Reading passage ->
──────

If you have purchased a piece of land that is heavily wooded, that in itself is a huge opportunity to earn money.

Timber companies will pay you good money to come and clear your land for you.

All you need to do is inform them that you have standing timber which you are ready to sell.

This sale can be either to large companies or individuals.

There are always people looking to purchase firewood and you can cater to these people.

Earn money selling rocks

If your land has a lot of rocks then that can too be a source of income as there are people who are interested in buying all kinds of rocks.

You can set up a simple website to advertise the rocks you have to sell.

You may see a surprising amount of interest in what most people see no value in.

Raising livestock for a living

Again, you can raise livestock for meat and cows for milk.

There are auctions in most small towns for livestock of good breed.

You can raise them and then sell them for profit.

Depending on your space, you can also consider small cows instead of full-size.

You can have ducks and chickens on homesteads.

Chicken and duck eggs are always in demand wherever your homestead may be.

This can be for food as well as income.

You may be able to raise quail along with chicken and ducks.

You can sell quail eggs for more money than chicken eggs.

Rent out equipment

Often you will have equipment you aren’t using regularly.

You can rent out tools, a generator, tractors, or heavy equipment to make extra money.

Earn money from your skills

Once you are skilled in these various jobs, you can earn money for them.

You can offer classes and workshops in town teaching any number of things.

From there, you may want to hire yourself as a consultant, helping people get started in a new hobby, craft or trade.

You can be the expert in rainwater harvesting, milking cows and preserving milk, bird watching and building birdhouses, beekeeping, cultivating organic seeds, making cheese and butter, growing berries and making jam, or building furniture.

──────

Collected data ->

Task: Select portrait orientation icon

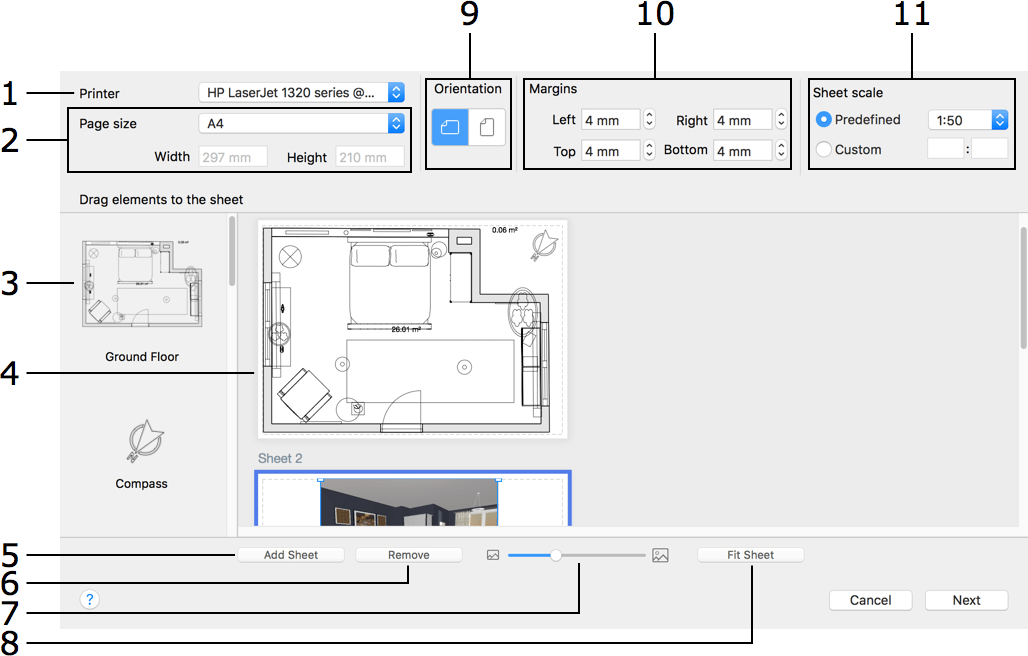Action: pos(487,128)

──────

Set problem ->
According to the passage on earning money from a homestead, which eggs sell for more money than chicken eggs? The lines are separate material and have no connection to the passage on earning money from a homestead.

Solution to this task ->
Quail eggs.